|Action||Initial regulations for registration of Qualified Mental Health Professionals|
|Comment Period||Ends 4/5/2019|
Occupational Therapist QMHP Regulations
I am an occupational therapy student who has completed one 480 hour fieldwork in a transitional living facility for individuals with Schizophrenia or Bipolar Disorder, a 480 hour fieldwork in long-term care for individuals with severe traumatic brain injury (some whose injuries were the self-inflicted results of mental health issues and many of whom have developed mental health problems since their injury), and who is currently in the midst of a 560 hour Doctoral Capstone project working with individuals recovering from substance use disorder, homelessness, and a history of incarceration. My academic and experiential education has prepared me to work successfully with this population. I believe that the current emergency regulations for occupational therapists promulgated by the Board of Counseling are unduly and unnecessarily onerous. They will prohibit current and future occupational therapists like myself from pursuing QMHP registration.

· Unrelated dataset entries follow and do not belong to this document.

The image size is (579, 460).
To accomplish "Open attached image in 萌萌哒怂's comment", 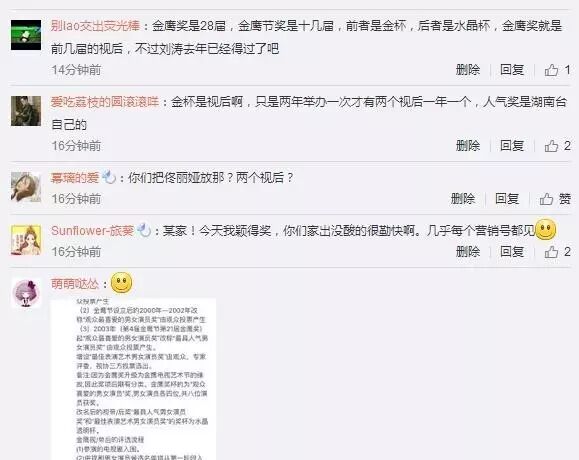I will click(133, 379).
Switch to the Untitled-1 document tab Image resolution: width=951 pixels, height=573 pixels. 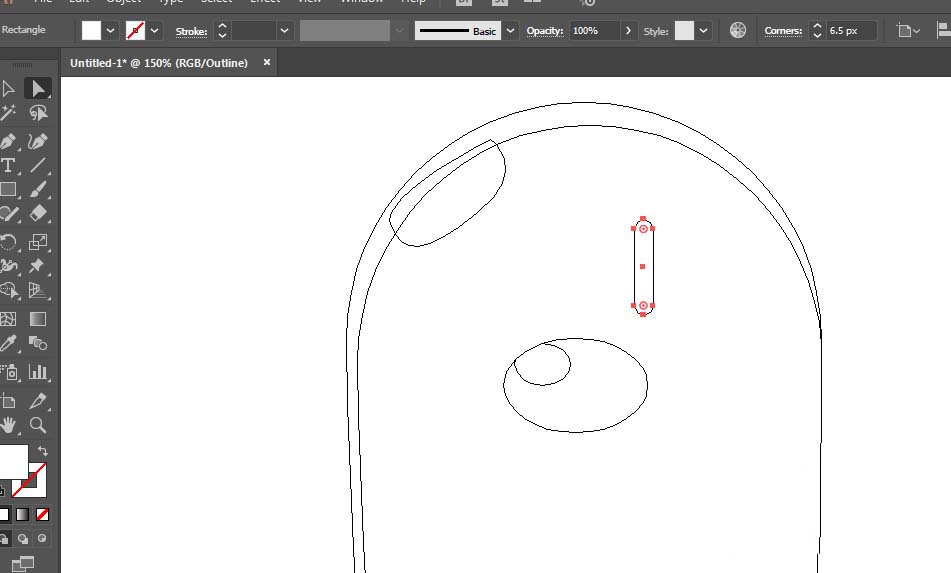click(x=158, y=63)
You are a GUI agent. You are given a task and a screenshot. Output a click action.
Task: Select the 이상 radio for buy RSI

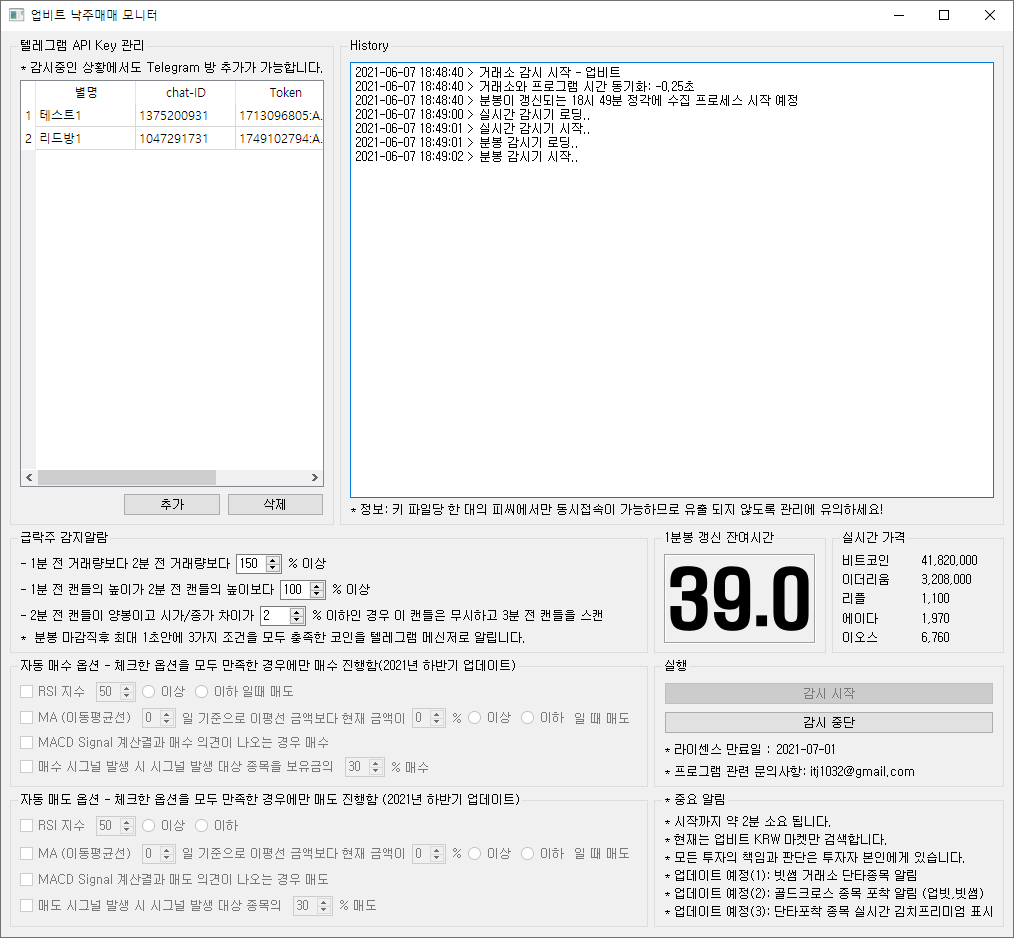[151, 690]
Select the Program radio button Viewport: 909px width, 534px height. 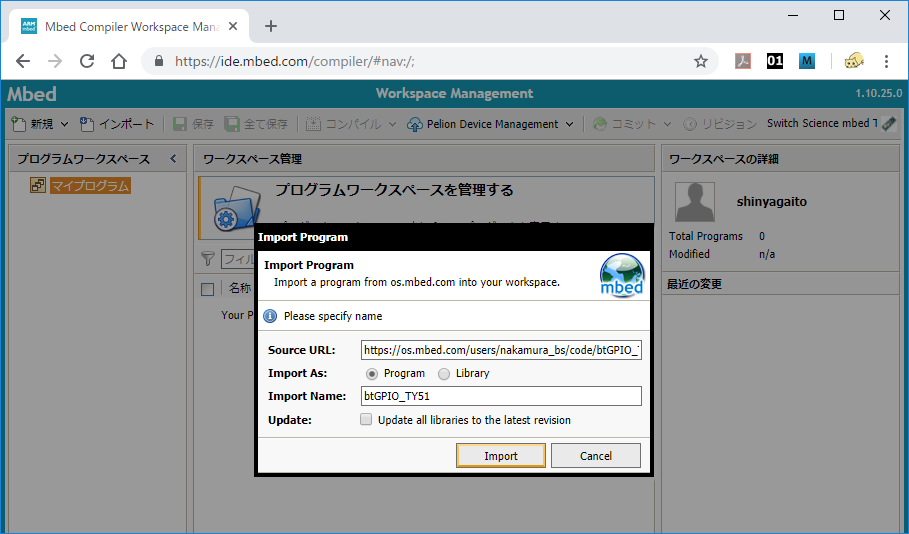372,373
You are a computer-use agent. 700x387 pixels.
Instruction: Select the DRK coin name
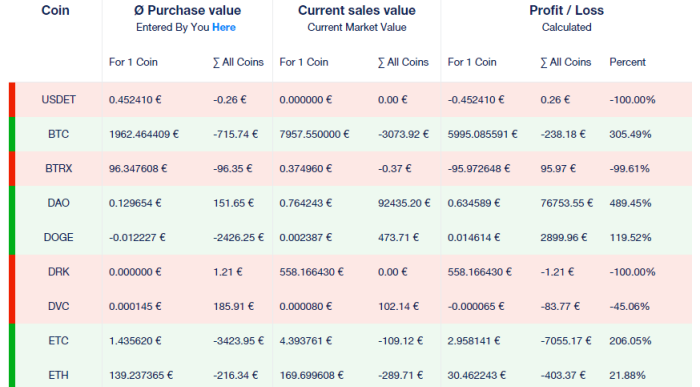click(58, 271)
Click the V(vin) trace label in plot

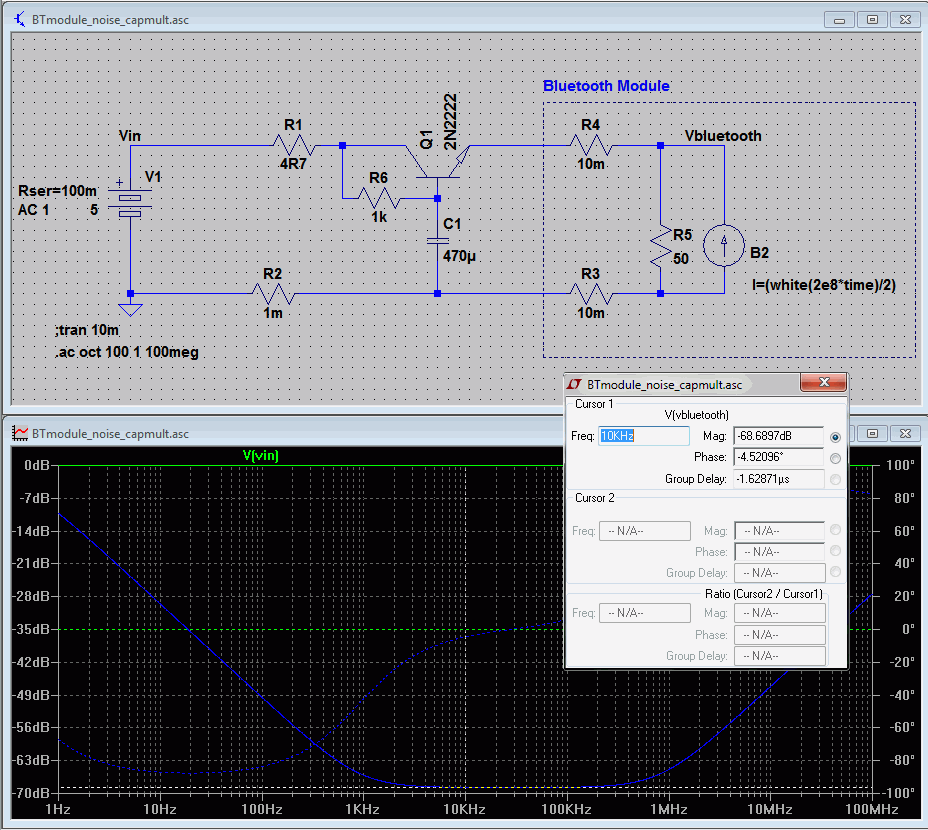pyautogui.click(x=261, y=456)
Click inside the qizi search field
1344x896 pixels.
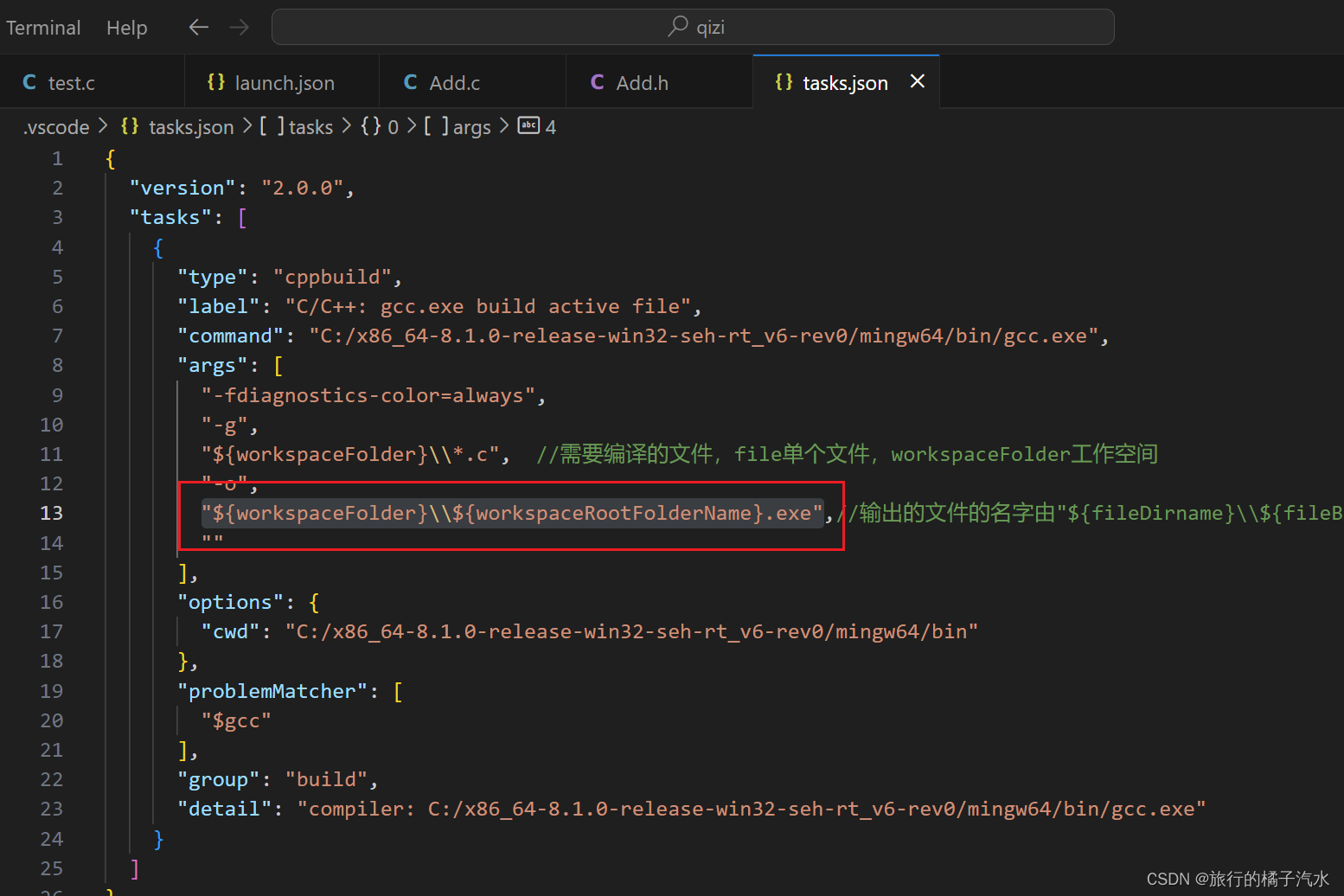(778, 27)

I am asking that the Part II Requirements for Registration regulation 18VAC115-80-40 B.5. Requirements for registration as a QMHP-A and 18VAC115-80-50 B.4. Requirements for registration as a QMHP-C be changed from the emergency regulations that currently read:
B. 5. A licensed occupational therapist with no less than 1,500 hours of supervised experience to be obtained within a five-year period immediately preceding application for registration and as specified in subsection C of this section. (Subsection C requires that the supervision occur of a licensed mental health professional or a person under supervision that has been approved by the Boards of Counseling, Psychology, or Social Work as a pre-requisite for licensure.)
B. 4. A licensed occupational therapist with no less than 1,500 hours of supervised experience to be obtained within a five-year period immediately preceding application for registration and as specified in subsection C of this section.
And that they be replaced with criteria that has the potential to expand the appropriately qualified behavioral health workforce. We suggest the following replacement:
18VAC115-80-40 B.5. and 18VAC115-80-50 B.4. Licensure as an occupational therapist by the Board of Medicine (§ 54.1- 2900 of the Code of Virginia) with a master’s or doctoral degree, and an internship or practicum of at least 500 hours with persons with mental illness or one year of experience in a mental health setting.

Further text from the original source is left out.